Work item ::
Among the entries below, the lines from the one with "Viewport: 1854px width, 986px height." up to and including the one with "the USDC ERC20" are to be restated exactly, without pictures.

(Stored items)
= Beginning of Section =
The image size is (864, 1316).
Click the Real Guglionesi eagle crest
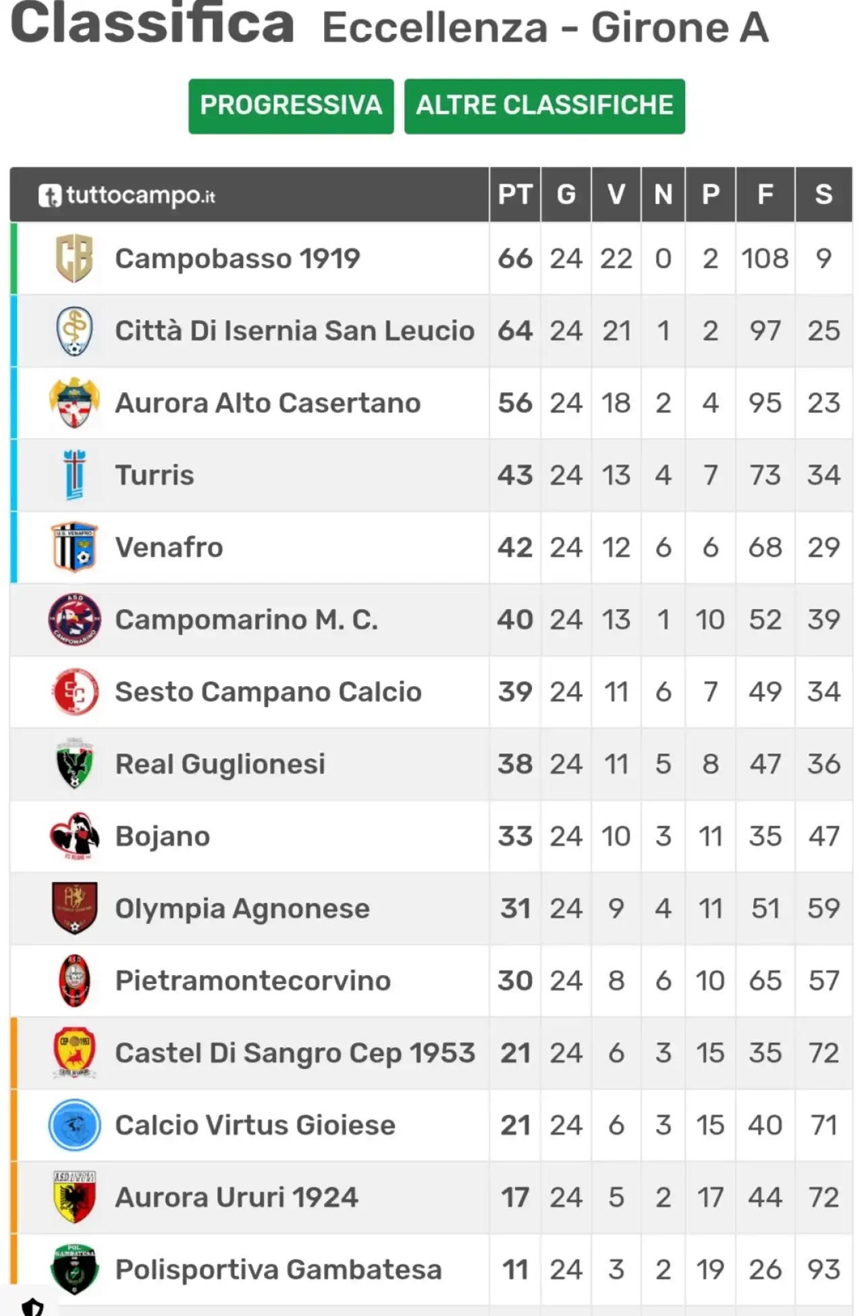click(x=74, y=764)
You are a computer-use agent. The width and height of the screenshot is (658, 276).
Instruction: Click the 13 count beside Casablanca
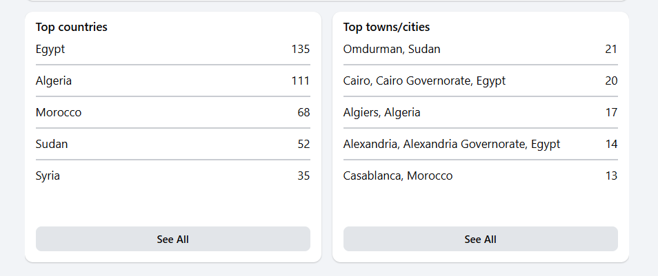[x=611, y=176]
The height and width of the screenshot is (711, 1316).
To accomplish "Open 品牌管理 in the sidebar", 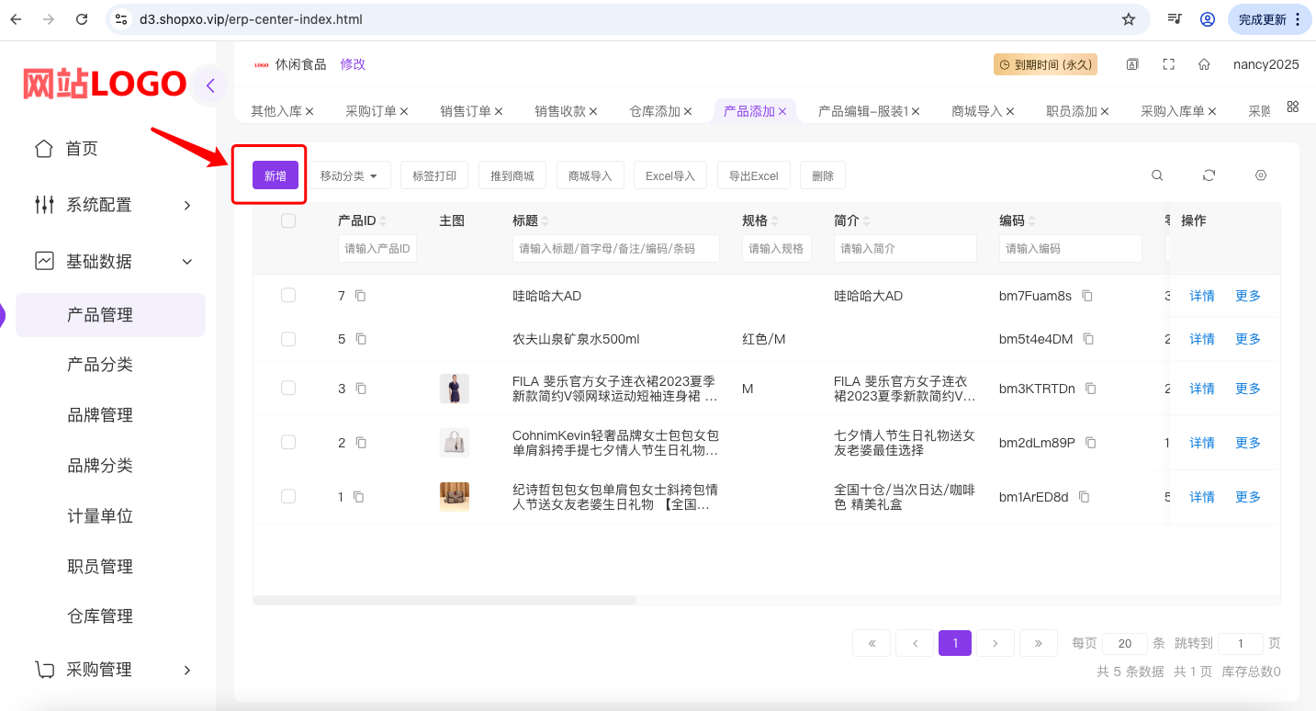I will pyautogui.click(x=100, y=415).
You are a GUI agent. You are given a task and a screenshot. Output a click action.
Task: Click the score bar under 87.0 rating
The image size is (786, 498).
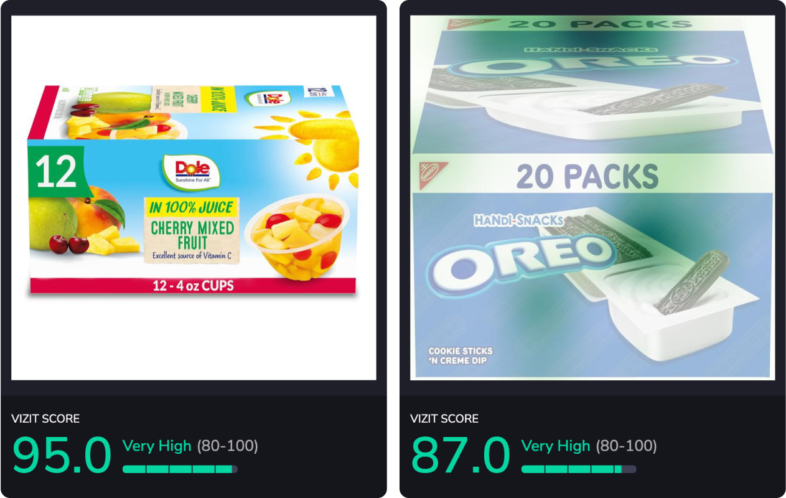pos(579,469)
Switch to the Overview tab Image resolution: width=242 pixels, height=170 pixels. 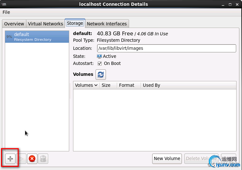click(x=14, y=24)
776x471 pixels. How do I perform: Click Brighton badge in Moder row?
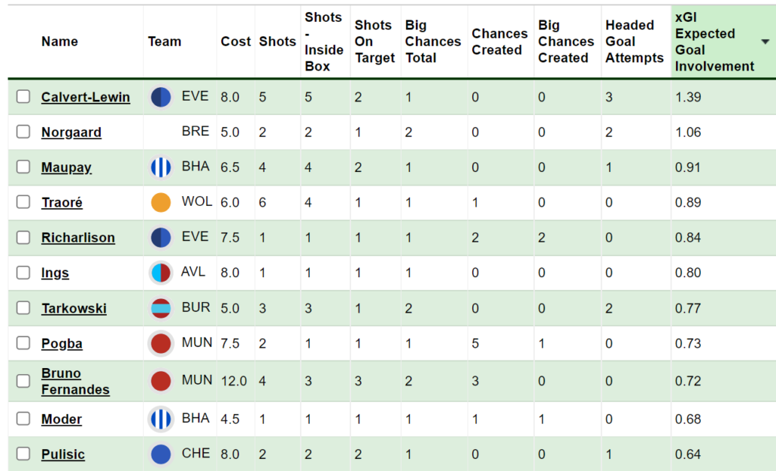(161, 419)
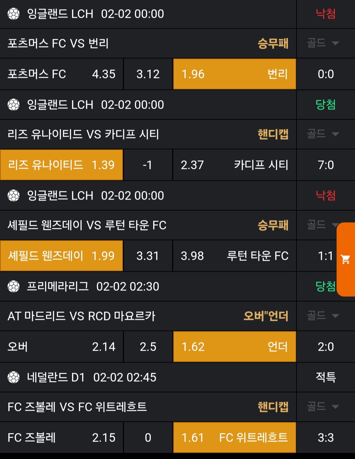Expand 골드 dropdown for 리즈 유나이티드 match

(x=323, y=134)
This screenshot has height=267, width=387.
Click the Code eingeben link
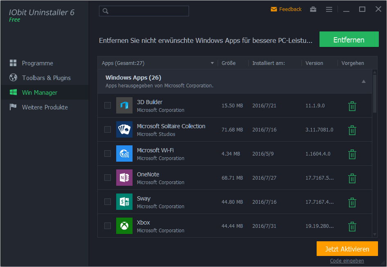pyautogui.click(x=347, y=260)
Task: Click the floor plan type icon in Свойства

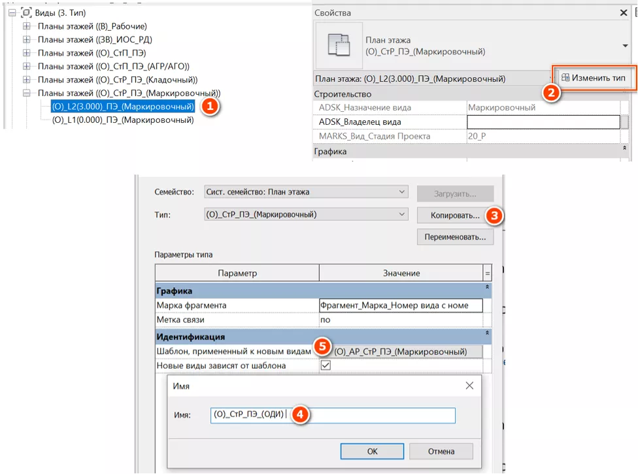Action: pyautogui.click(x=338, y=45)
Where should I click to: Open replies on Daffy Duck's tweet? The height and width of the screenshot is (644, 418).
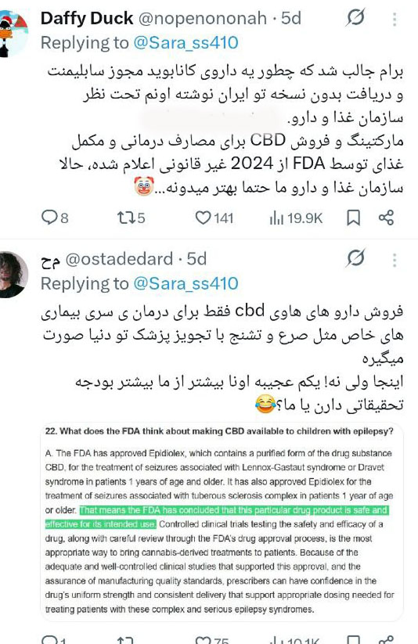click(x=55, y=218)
= End of Section =
= Beginning of Section =
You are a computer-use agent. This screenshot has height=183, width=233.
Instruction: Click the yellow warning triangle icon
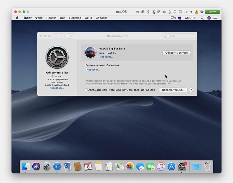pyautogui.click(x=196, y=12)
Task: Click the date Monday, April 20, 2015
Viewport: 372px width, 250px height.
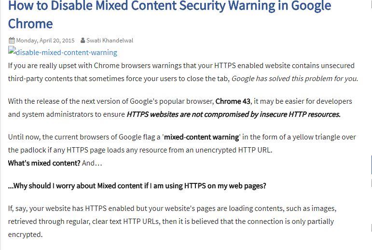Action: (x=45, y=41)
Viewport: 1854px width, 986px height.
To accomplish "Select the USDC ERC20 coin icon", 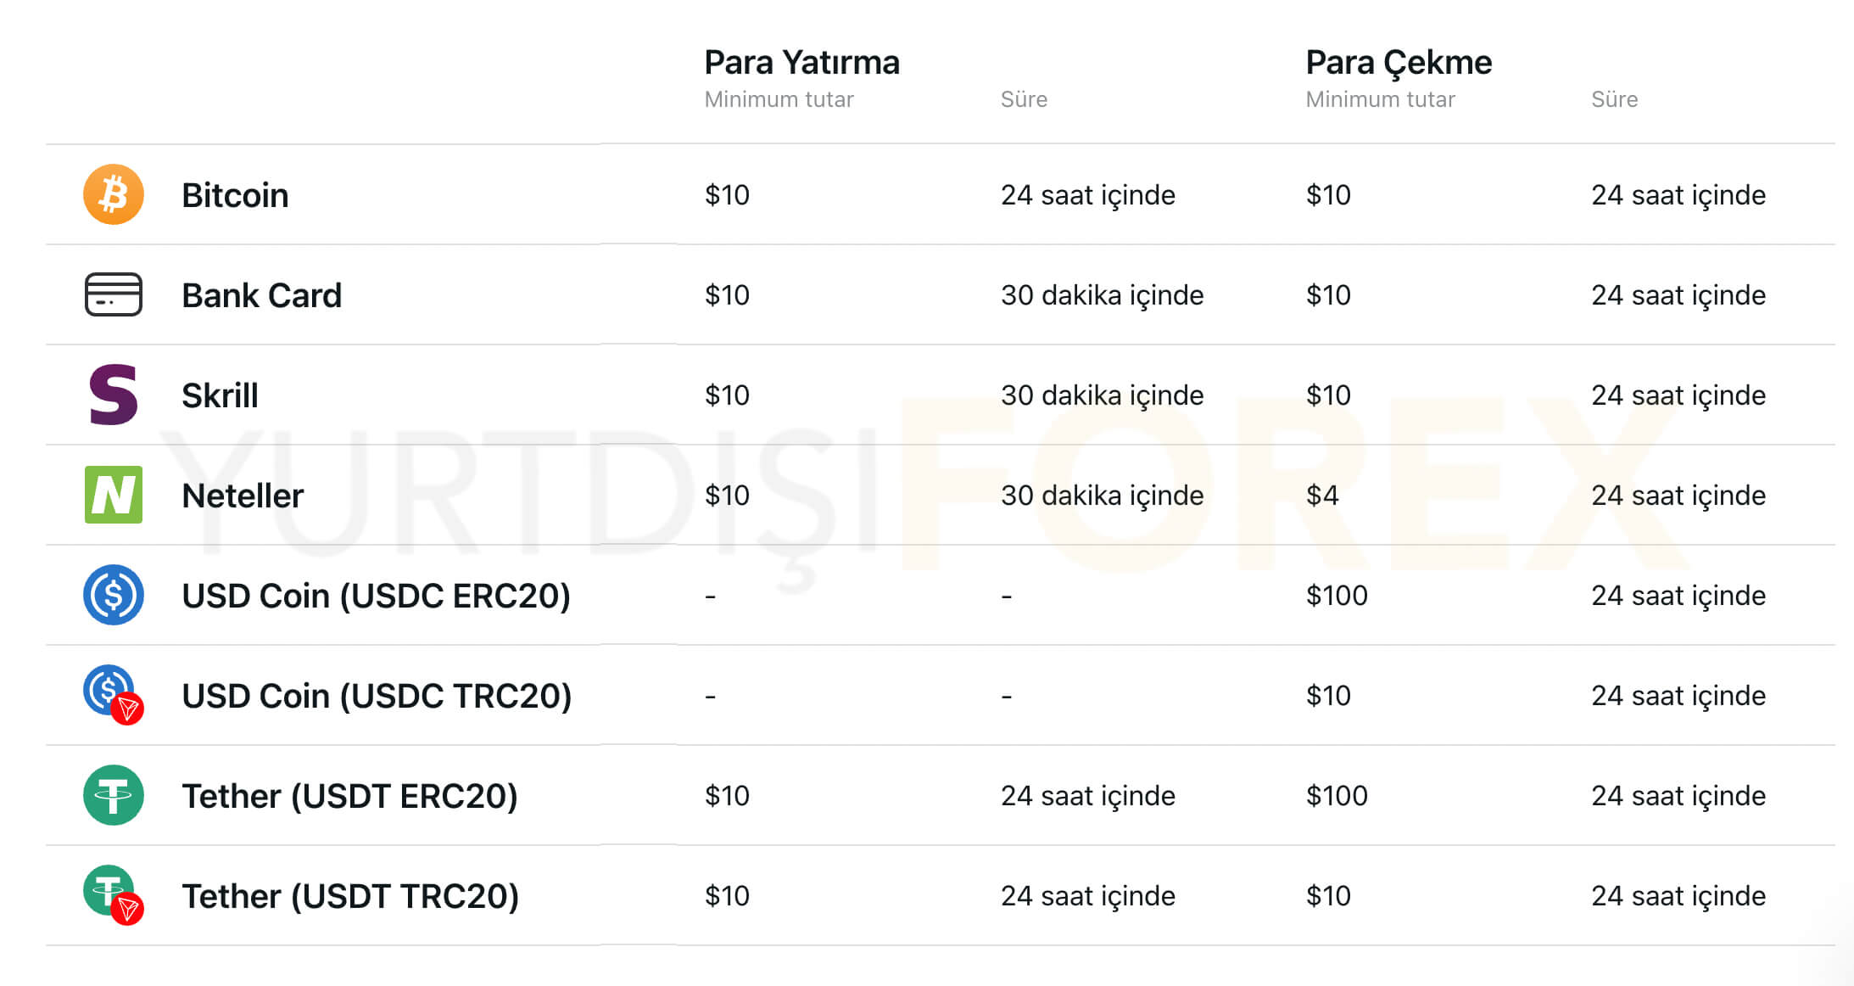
= End of Section =
= Beginning of Section =
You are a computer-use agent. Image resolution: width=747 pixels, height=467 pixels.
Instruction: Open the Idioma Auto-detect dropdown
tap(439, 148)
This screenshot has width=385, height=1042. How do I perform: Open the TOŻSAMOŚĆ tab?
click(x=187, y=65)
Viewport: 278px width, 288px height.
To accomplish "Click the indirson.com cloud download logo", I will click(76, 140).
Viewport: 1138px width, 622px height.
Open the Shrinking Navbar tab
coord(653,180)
= End of Section =
Result of the task ::
Viewport: 1854px width, 986px height.
To accomplish "Select the USDC ERC20 coin icon", 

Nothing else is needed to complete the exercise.